The research effort is one of 11 projects developed through the UT Austin Portugal program, which facilitates collaboration between researchers from The University of Texas at Austin and Portuguese researchers, government organizations and companies. 

The project is a collaboration between UT Austin researchers and StemmattersINLLife and Health Sciences Research Institute (ICVS) and Centro Clínico Académico de Braga (2CA Braga). Each group is responsible for a piece of the puzzle that is SENTINEL.

UT Austin Department of Biomedical Engineering’s Piece of the SENTINEL Puzzle

About 5,000 miles separates Braga from Austin. However, nothing kept these researchers from progressing with the project.

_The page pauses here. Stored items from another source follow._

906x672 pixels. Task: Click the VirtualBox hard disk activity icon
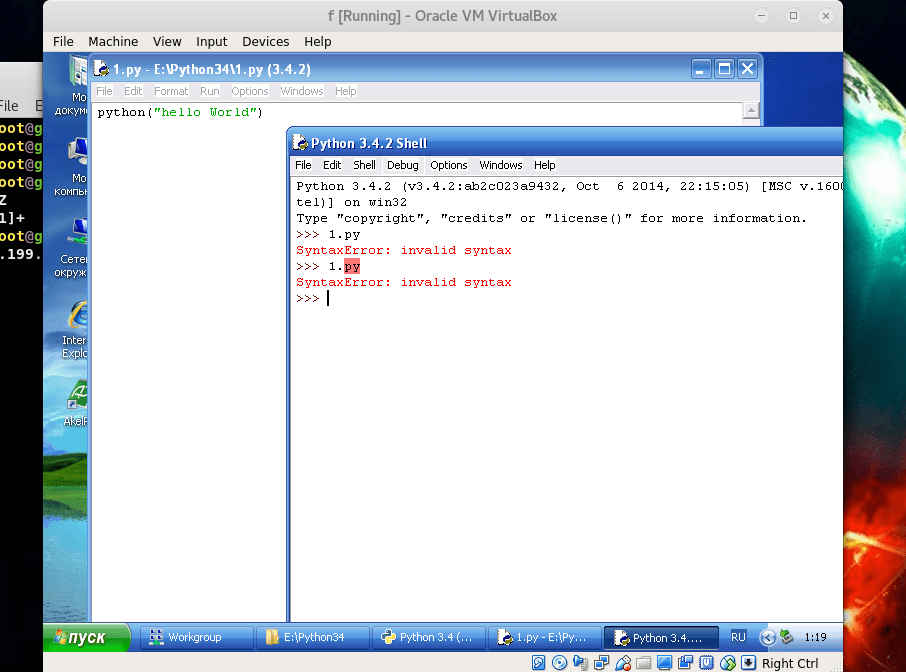tap(539, 663)
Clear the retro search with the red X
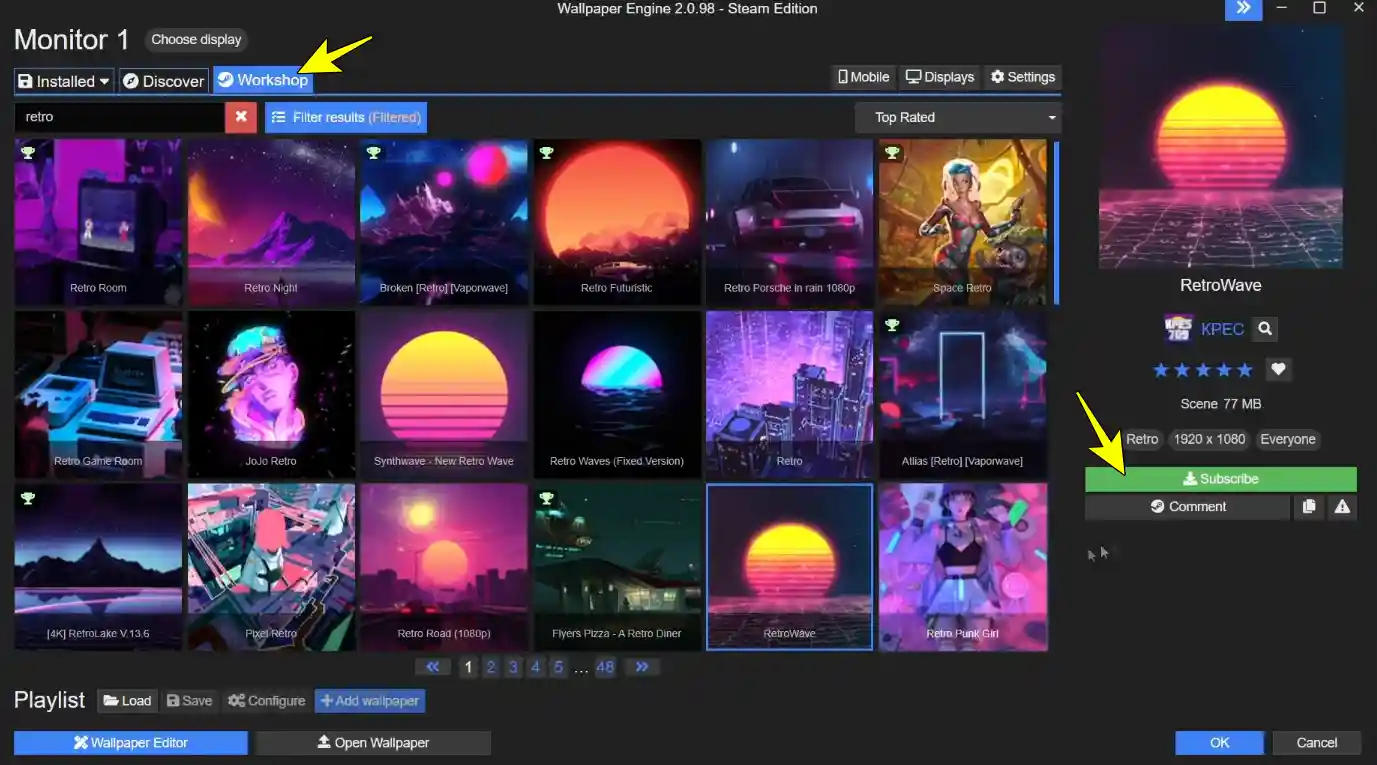Image resolution: width=1377 pixels, height=765 pixels. coord(239,117)
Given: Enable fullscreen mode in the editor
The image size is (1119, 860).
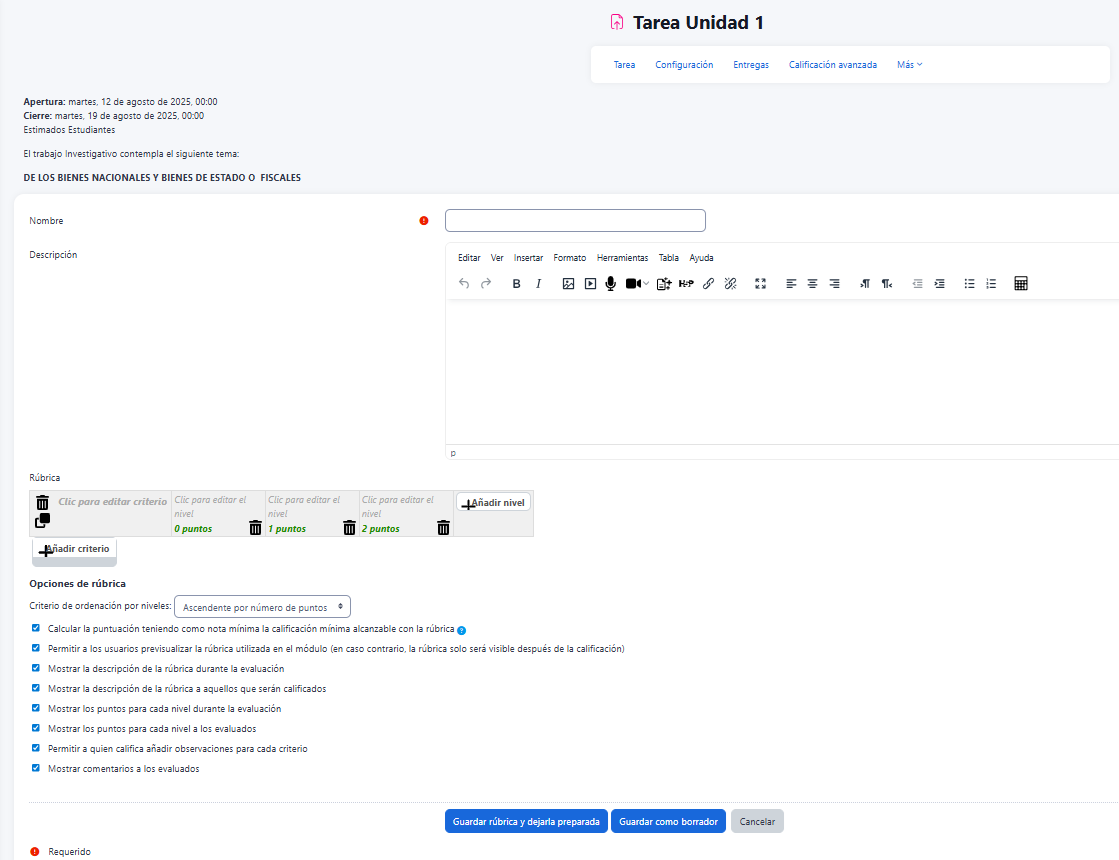Looking at the screenshot, I should coord(760,284).

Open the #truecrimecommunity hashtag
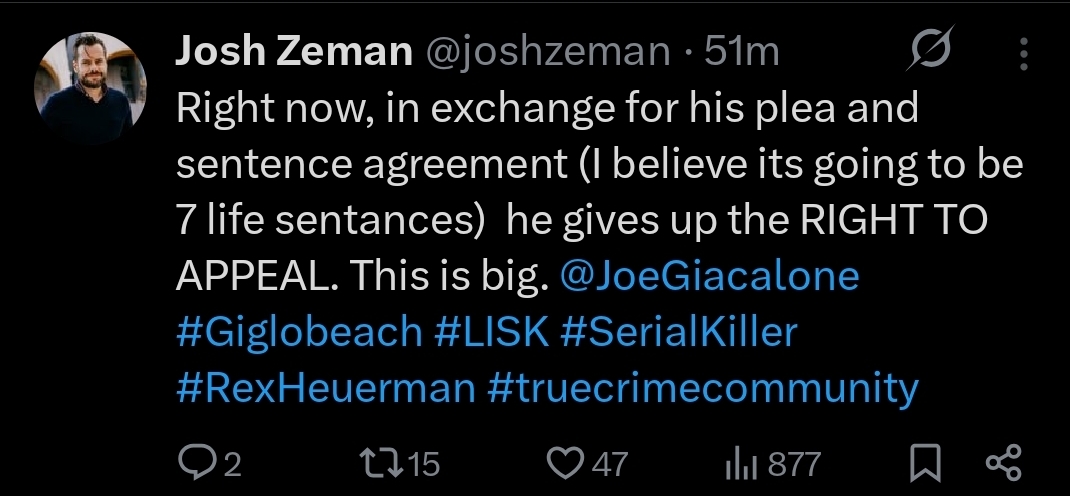(x=703, y=388)
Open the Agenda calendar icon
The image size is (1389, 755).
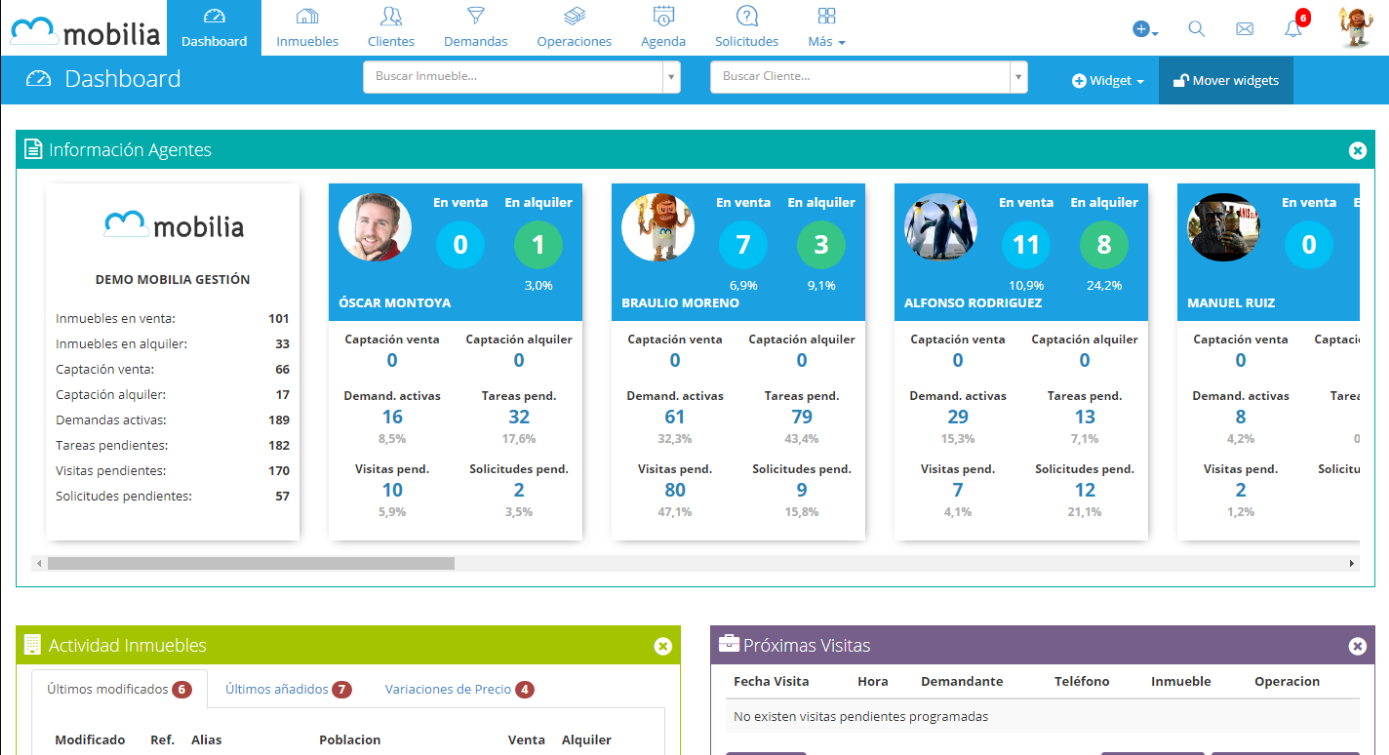pos(663,17)
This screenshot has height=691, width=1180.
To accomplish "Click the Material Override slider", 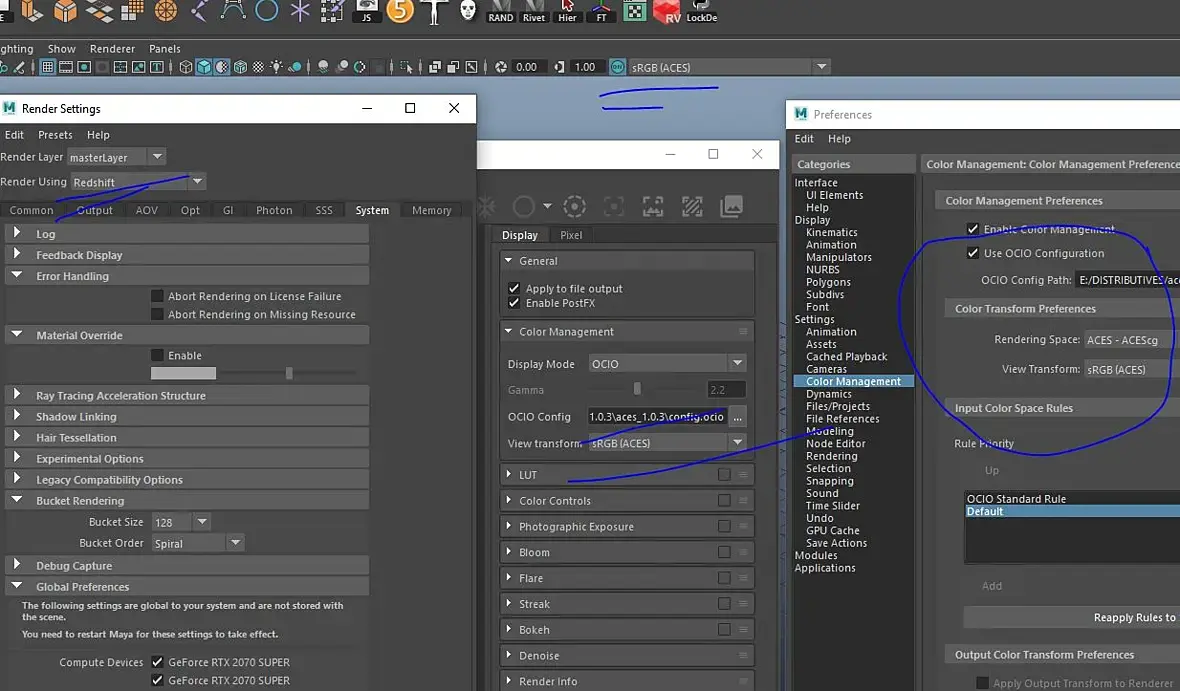I will pos(289,373).
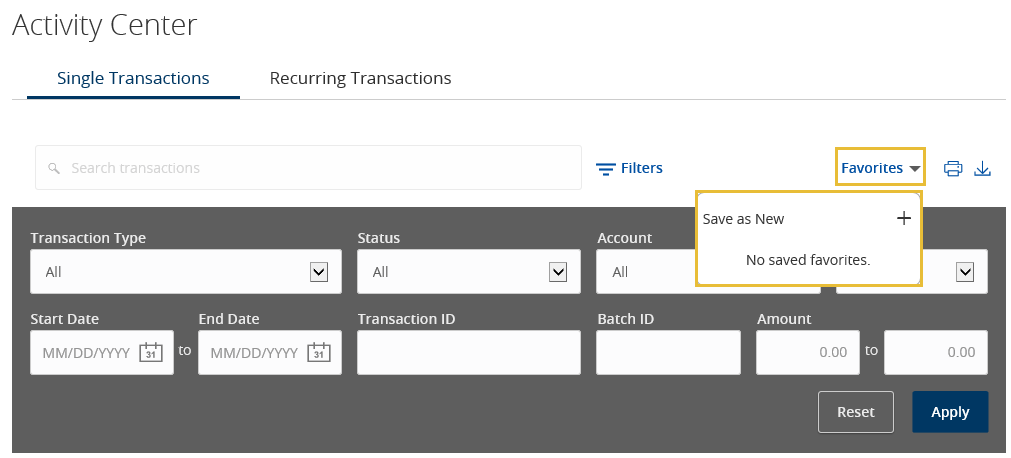Click the minimum Amount field

click(807, 352)
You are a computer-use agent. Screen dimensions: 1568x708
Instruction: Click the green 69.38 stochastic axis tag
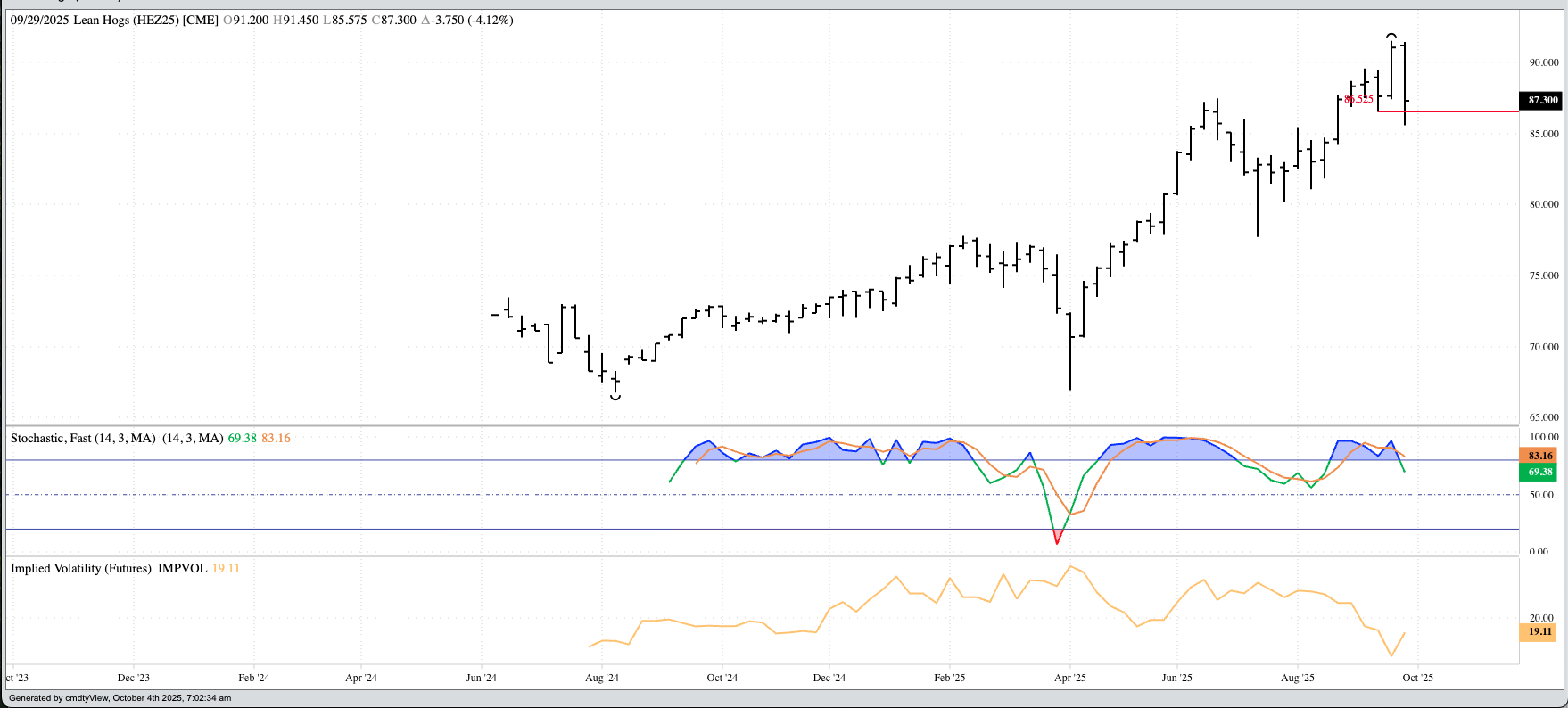(x=1539, y=472)
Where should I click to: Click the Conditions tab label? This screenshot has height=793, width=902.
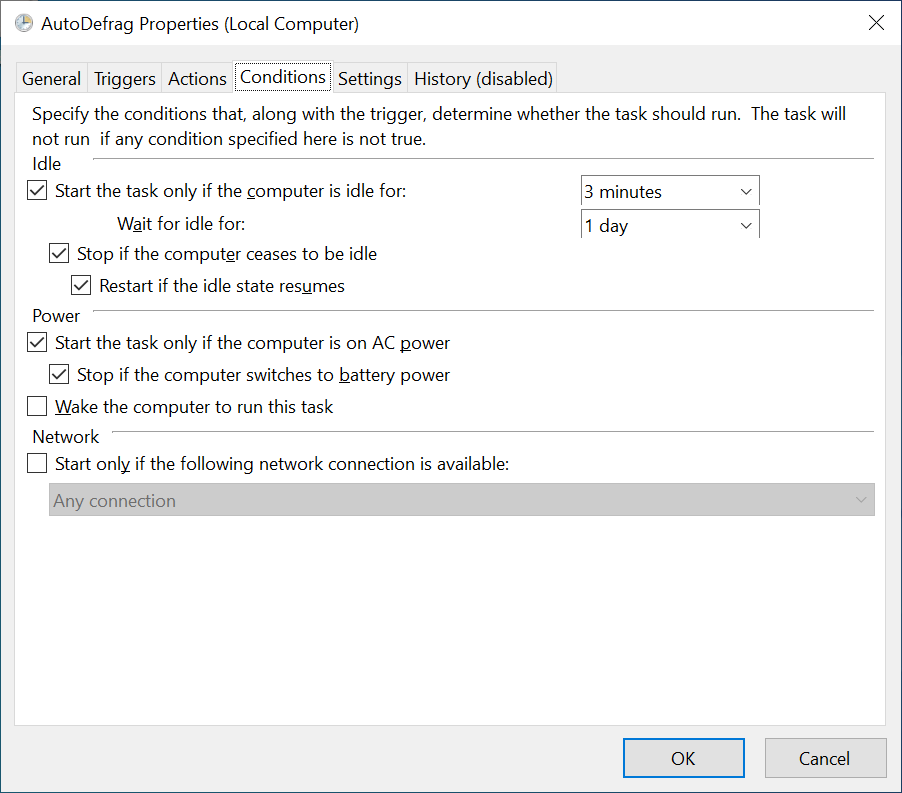(x=283, y=77)
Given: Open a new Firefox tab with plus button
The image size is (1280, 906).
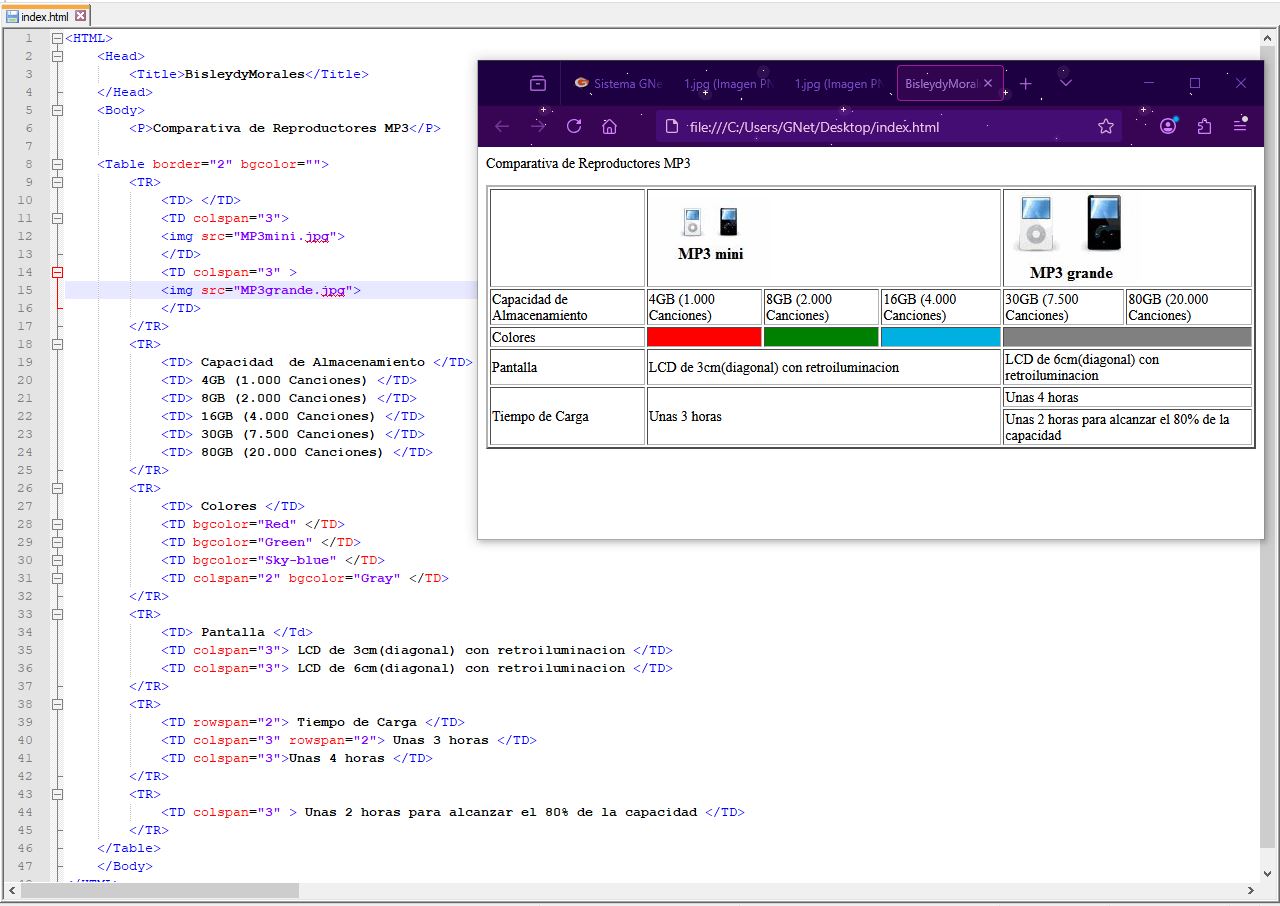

Led by biomedical engineering professor James Tunnell, the UT Austin piece focuses on the development of a Raman spectroscopy device. When targeting a laser light on a certain part of the body, such as the wrist, the molecules present scatter this light in a wavelength characteristic of each molecule, called a “Raman fingerprint.” With the help of a machine learning algorithm developed by the team in Austin, it was possible to identify whether these patterns corresponded to the presence or absence of disease.